Tromblee has managed to keep her grades up while she prepares for college, but she recognizes how much more difficult school has been compared to before the pandemic. 

Emily Tromblee getting ready to join her virtual class. Photo via Emily Tromblee.

Tromblee’s high school does a mixture of in-person learning and online learning. The full amount of students are never in school at the same time. The students are split up by A-M and N-Z last names. This method is supposed to help limit the risk of COVID-19 transmission but has made learning more difficult.

“You only get to see a limited amount of people now, and you’re only in-person two or three days a week. Learning online, while others are in school, is hard because it can be difficult to stay on the same page and go at the same pace.”

The only positive Tromblee can take away from this school year is that she now gets more personal time with her teachers because her class size is much smaller. 

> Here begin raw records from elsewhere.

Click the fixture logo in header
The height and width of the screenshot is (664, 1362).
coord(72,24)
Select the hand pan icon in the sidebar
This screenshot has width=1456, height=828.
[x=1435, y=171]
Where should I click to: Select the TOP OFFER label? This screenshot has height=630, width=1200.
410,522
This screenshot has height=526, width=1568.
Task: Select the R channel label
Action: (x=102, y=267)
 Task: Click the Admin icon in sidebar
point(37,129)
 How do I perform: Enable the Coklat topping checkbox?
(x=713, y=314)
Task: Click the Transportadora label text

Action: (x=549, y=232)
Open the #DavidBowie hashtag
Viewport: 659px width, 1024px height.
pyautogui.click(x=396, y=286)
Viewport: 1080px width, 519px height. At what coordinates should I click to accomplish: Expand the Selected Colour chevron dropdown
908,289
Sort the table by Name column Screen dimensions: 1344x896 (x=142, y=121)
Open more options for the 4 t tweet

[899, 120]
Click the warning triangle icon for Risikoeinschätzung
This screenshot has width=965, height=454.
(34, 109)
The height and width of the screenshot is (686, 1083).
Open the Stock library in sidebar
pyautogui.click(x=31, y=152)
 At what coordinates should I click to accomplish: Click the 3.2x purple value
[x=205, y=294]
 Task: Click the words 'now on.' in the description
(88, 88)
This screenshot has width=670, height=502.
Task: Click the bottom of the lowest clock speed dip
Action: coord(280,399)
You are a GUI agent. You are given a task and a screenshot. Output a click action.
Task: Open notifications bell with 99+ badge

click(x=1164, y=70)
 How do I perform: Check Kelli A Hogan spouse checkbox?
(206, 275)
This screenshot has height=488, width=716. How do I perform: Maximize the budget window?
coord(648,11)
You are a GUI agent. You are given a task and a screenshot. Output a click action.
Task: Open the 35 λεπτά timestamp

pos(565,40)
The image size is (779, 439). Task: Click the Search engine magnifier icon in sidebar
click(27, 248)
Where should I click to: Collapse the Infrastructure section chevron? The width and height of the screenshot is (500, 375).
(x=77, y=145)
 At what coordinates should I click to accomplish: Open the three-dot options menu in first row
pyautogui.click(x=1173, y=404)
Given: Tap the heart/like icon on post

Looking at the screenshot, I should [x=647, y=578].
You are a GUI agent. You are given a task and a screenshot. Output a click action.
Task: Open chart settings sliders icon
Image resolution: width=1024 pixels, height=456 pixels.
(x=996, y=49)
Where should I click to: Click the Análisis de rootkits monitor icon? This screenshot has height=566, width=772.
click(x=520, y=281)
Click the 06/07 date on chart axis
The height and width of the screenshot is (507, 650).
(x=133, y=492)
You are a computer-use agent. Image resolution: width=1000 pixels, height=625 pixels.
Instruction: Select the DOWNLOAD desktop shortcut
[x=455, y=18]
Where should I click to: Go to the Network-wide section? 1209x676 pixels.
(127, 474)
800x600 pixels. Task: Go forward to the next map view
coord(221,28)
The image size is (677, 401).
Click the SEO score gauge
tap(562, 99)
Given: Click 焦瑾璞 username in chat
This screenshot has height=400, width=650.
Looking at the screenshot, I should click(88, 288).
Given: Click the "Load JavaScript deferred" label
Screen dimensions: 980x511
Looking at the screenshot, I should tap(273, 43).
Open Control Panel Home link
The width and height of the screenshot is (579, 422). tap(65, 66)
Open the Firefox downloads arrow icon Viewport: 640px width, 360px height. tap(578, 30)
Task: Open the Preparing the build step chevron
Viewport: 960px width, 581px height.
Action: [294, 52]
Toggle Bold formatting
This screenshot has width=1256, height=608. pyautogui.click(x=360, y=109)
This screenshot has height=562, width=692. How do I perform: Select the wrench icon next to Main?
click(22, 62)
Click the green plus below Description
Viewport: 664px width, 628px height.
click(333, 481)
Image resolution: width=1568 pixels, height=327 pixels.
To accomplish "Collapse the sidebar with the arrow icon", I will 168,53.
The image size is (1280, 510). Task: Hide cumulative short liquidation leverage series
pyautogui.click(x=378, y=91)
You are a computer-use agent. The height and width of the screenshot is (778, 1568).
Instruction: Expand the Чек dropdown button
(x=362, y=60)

Being a senior in high school, Tromblee is preparing for college in an unprecedented year but said she isn’t more scared for college than she would be if COVID-19 weren’t around. She also added that at first you could only visit colleges virtually, but they’ve since allowed campus tours again. 

Tromblee said that she was skeptical of what her senior year would be like. 

“Before the virus, I couldn’t imagine it was going to be like this. Last year, as the virus continued through the summer and into the fall, I was doubtful that we were going to have in-person school at all.”

This year, despite its challenges, has brought Tromblee out of her comfort zone and taught her how to become a better student.

“There is more room to slack in your work now, but I think in a way it has made me focus more on the material. I had the temptation and opportunity to slack like some other students because it is harder to learn the material now, but I chose to focus.”